(this originally appeared on my Blogspot site, and continues from part 1 and part 2 and part 3 and part 4)
In the first first post of this series, I pointed out that SEO companies sell features that can be done easily by most people, thus avoiding cost. As a reminder, those 4 simple, easy-to-accomplish techniques are:
- Having a descriptive domain name
- Creating and submitting a sitemap
- Descriptive titles and meaningful content
- Getting other websites to link to you
In this post I want to explore the final item:
Getting other websites to link to you
For a long time, this was Google’s secret sauce. Instead of using metadata, or just the words on your webpage, or some other easily-manipulated option to set your page ranking, Google looked for links TO you that existed on other sites.

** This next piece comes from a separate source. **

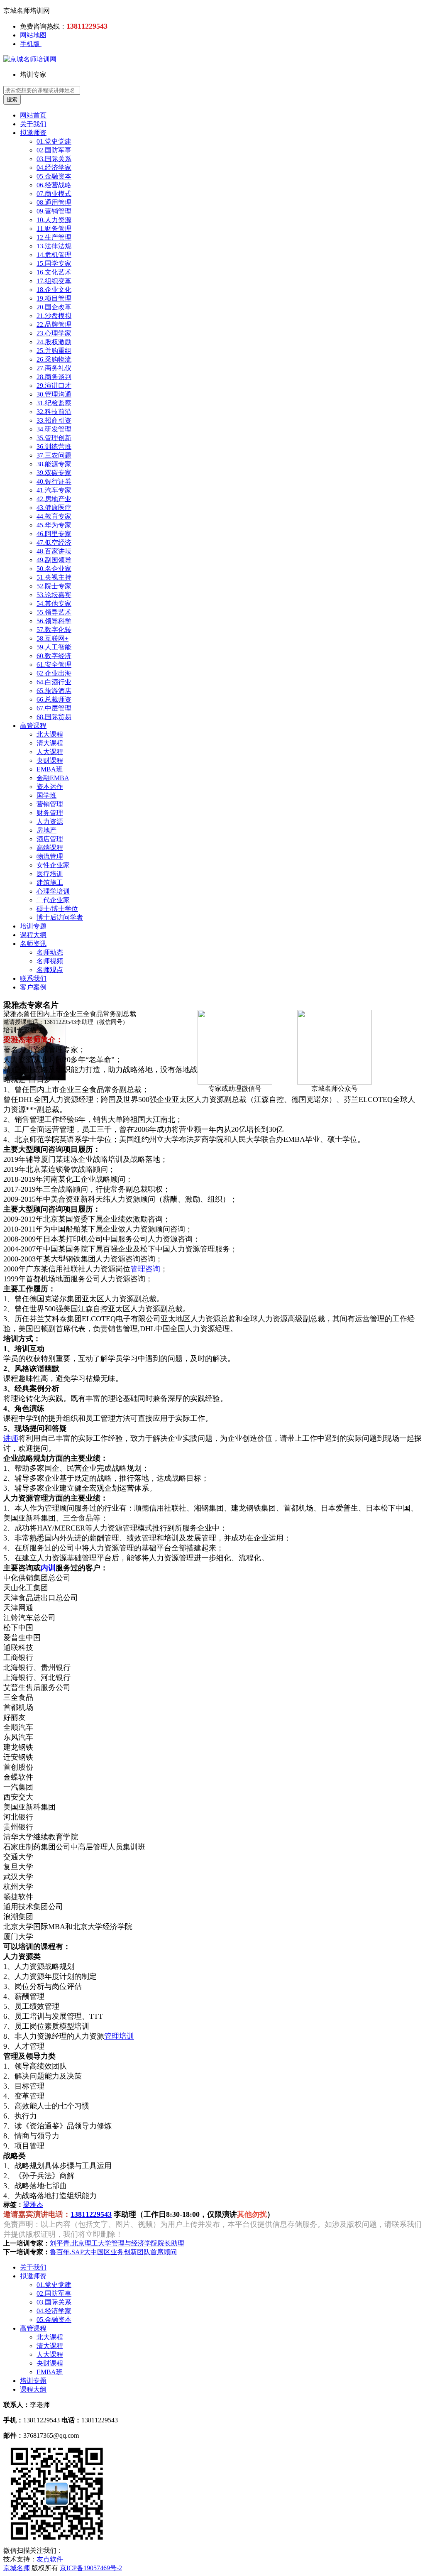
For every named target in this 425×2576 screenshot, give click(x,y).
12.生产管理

They still do this, and it’s still useful. It’s also useful because it’s an indicator of how popular your webiste ACTUALLY is on the internet. If people are talking about your site – linking to you, repeating your posts, etc – then you are popular. If they’re not, you’re not.
However, it’s a hard trick to pull off without resorting to various “link exchange” programs and such. One thing you can do that helps a bit is make it very easy for readers to “like”, “retweet”, “+1”, “Stumble” and “Digg” your pages and posts. Each of those creates another link out in the internet that can be picked up by Google and contribute to your page ranking.
But you have to make people WANT to click those options, and these days people blow right past them.
The best advice I can give you goes back to the previous point – creating meaningful content that people care about, and it will be repeated by others and thus improve your ranking.